Esporte

Com dívida bilionária, Botafogo busca vender Álvaro Montoro

A estratégia faz parte de um plano mais amplo de reforço de caixa

Até o momento, segundo o ge, não houve propostas oficiais por Alvaro Montoro (Ruano Carneiro/Getty Images)

Até o momento, segundo o ge, não houve propostas oficiais por Alvaro Montoro (Ruano Carneiro/Getty Images)

Luiz Anversa
Luiz Anversa

Repórter

Publicado em 4 de maio de 2026 às 19h47.

O Botafogo definiu como prioridade para a próxima janela de transferências a obtenção de receitas por meio da venda de jogadores. De acordo com o ge, a diretoria estabeleceu como meta a negociação do meia Álvaro Montoro por valores entre 25 e 30 milhões de euros, em uma operação planejada para ocorrer após a Copa do Mundo. A definição foi feita nesta segunda-feira, 4.

A estratégia faz parte de um plano mais amplo de reforço de caixa, que também contempla a possível saída do volante Danilo. Internamente, segundo o ge, o clube trabalha com a expectativa de arrecadar valores ainda mais elevados nessa negociação, buscando aproveitar a valorização dos atletas no mercado internacional.

A decisão está diretamente relacionada à situação financeira da Sociedade Anônima do Futebol (SAF) do Botafogo, cuja dívida já supera R$ 2 bilhões. O clube enfrenta pressões sobre o fluxo de caixa e pendências ligadas a operações anteriores, o que aumenta a necessidade de geração de receitas no curto prazo para preservar a estabilidade administrativa e evitar eventuais sanções esportivas.

Segundo o ge, até o momento não há propostas oficiais pelo meia Álvaro Montoro. No entanto, já existem sondagens e contatos iniciais com clubes da Europa. A diretoria considera a janela de transferências do meio do ano como um momento decisivo para avançar nas negociações e reforçar o caixa, mesmo reconhecendo o impacto esportivo que a saída de jogadores importantes pode causar no elenco.

Botafogo lista dívidas de mais de R$ 1,1 bilhão

A Sociedade Anônima de Futebol (SAF) do Botafogo apresentou pedido de recuperação judicial com uma extensa lista de credores.
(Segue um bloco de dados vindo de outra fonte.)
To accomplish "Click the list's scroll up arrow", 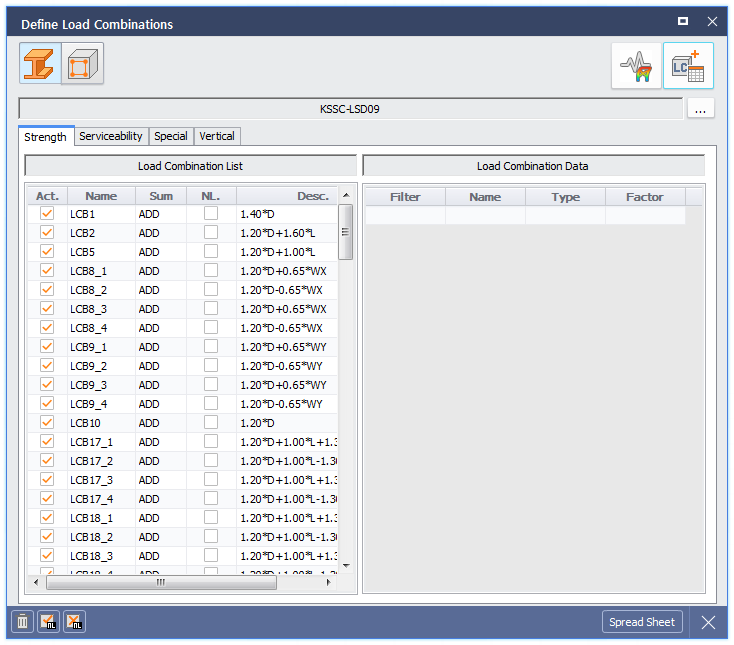I will [346, 195].
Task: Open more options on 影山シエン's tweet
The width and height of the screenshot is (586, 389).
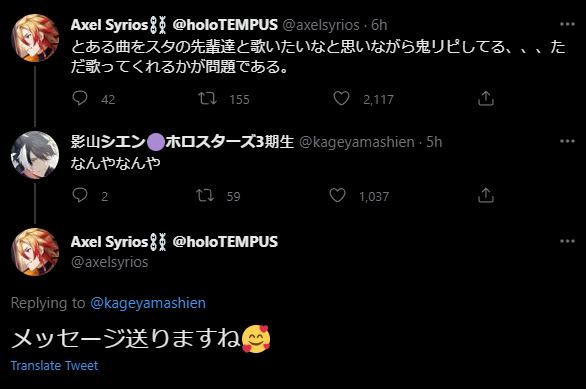Action: pos(567,141)
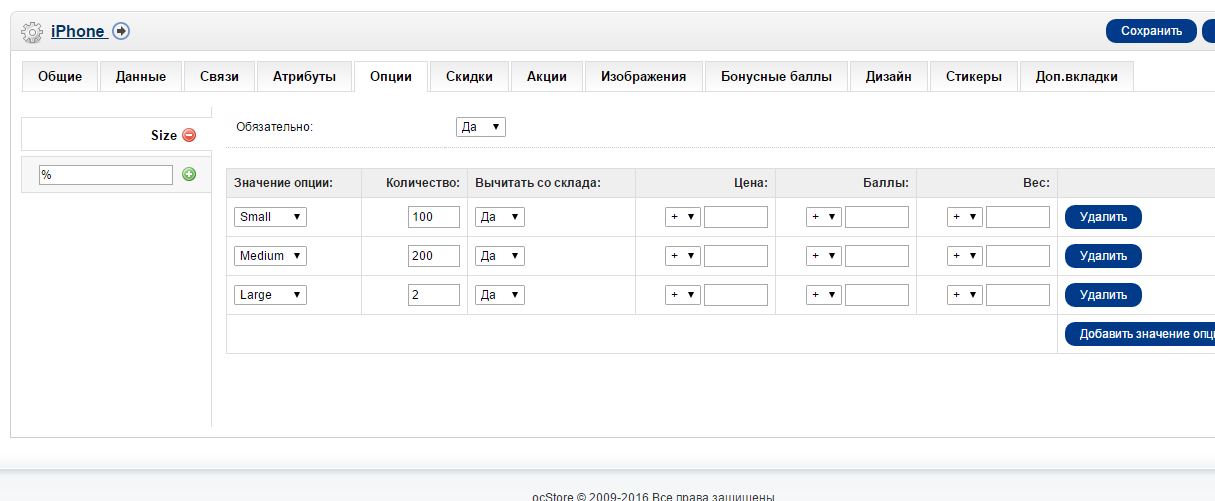
Task: Open the Обязательно dropdown set to Да
Action: pos(481,127)
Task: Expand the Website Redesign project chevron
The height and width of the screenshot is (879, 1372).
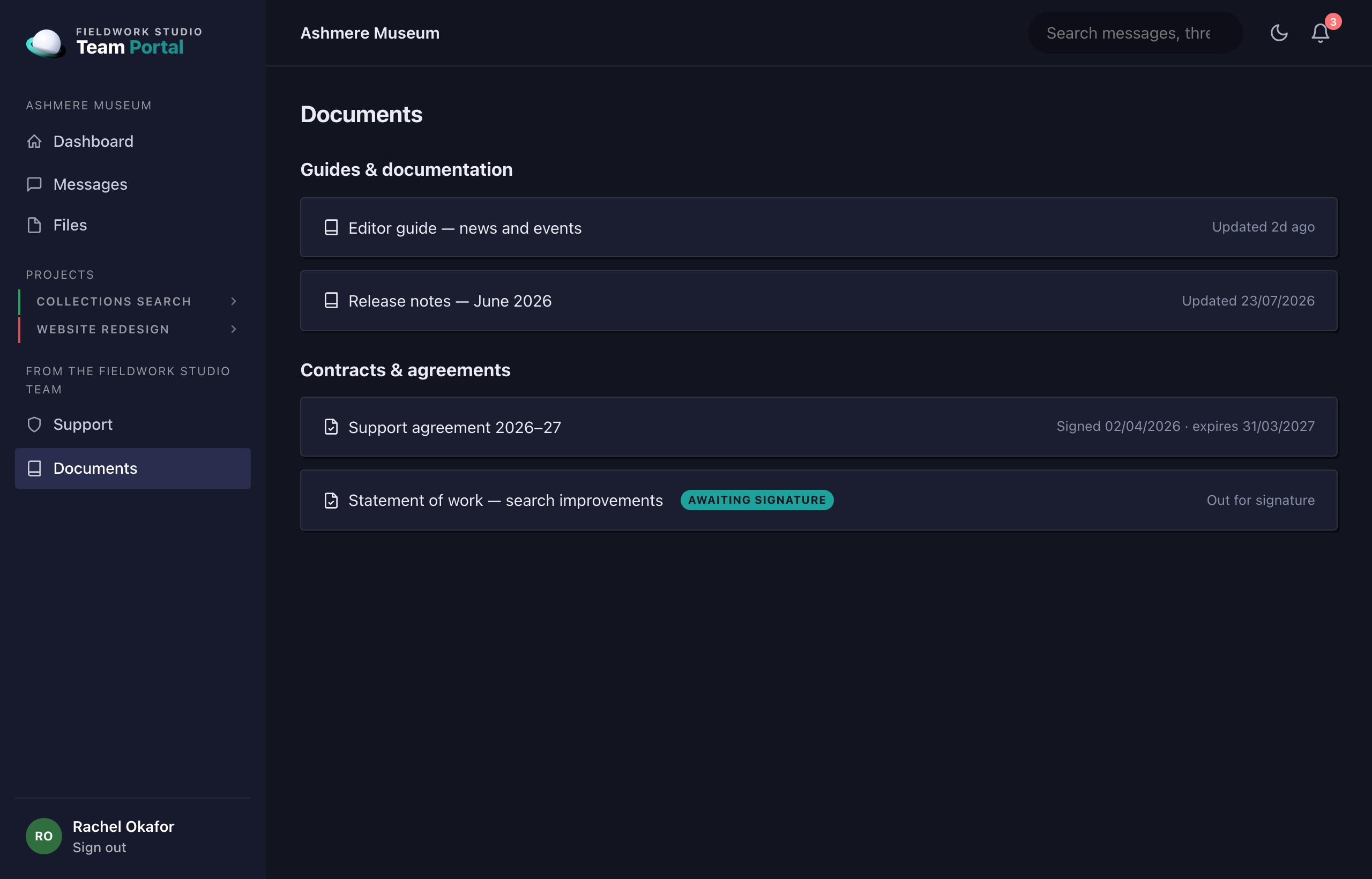Action: click(x=234, y=329)
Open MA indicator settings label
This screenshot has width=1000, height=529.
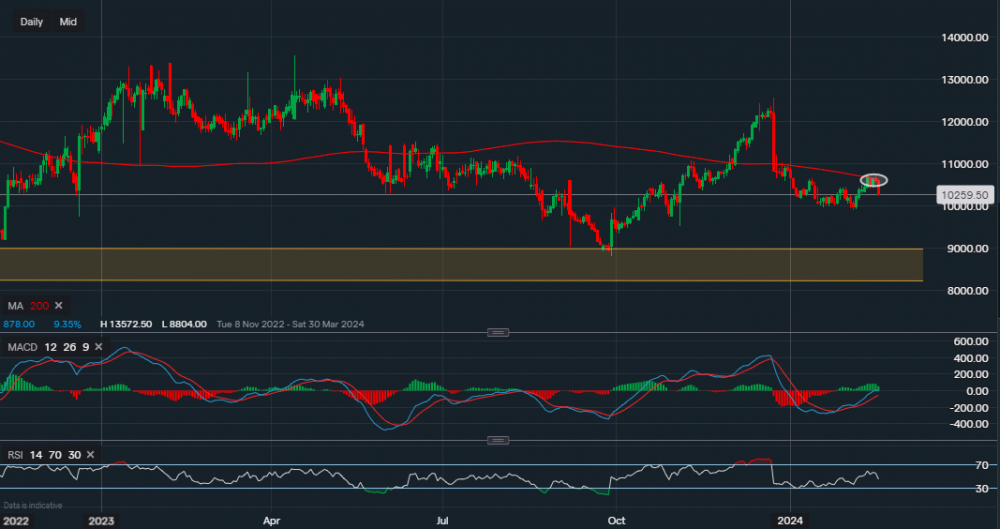pos(14,305)
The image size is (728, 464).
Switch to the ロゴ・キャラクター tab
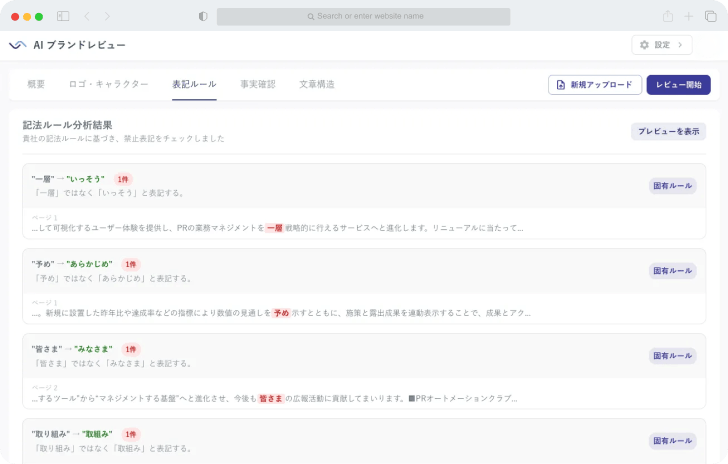[x=108, y=84]
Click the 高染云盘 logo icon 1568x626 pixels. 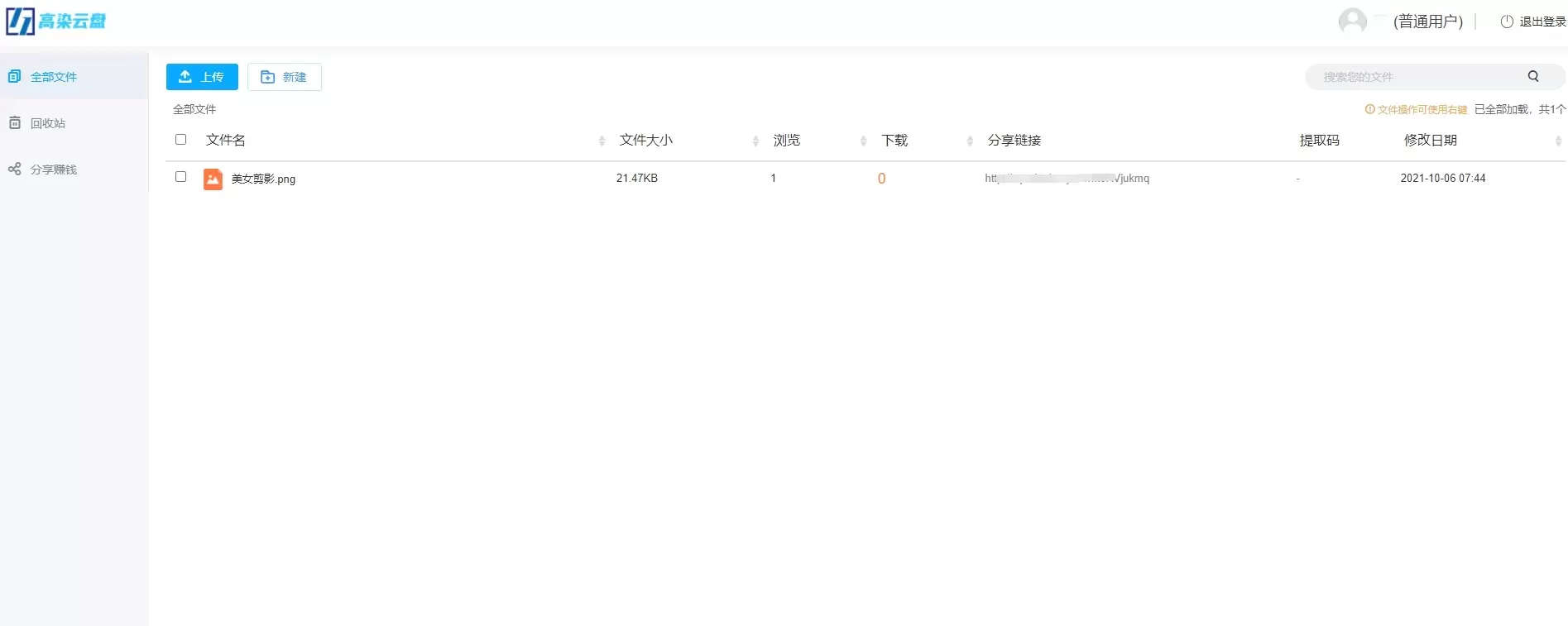[x=21, y=22]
Segundo levantamento publicado pela ESPN, o montante devido a clubes, jogadores, técnicos, empresários e fornecedores chega a R$ 1.119.102.671,96.

Clubes brasileiros

Entre os credores nacionais, destacam-se o Santos, com R$ 22,2 milhões, e o Grêmio, com R$ 20,4 milhões. Também figuram na lista o Ceará (R$ 5,2 milhões), o São Paulo (R$ 4,1 milhões), além de valores menores para Volta Redonda, Portuguesa, Nova Iguaçu e Hercílio Luz.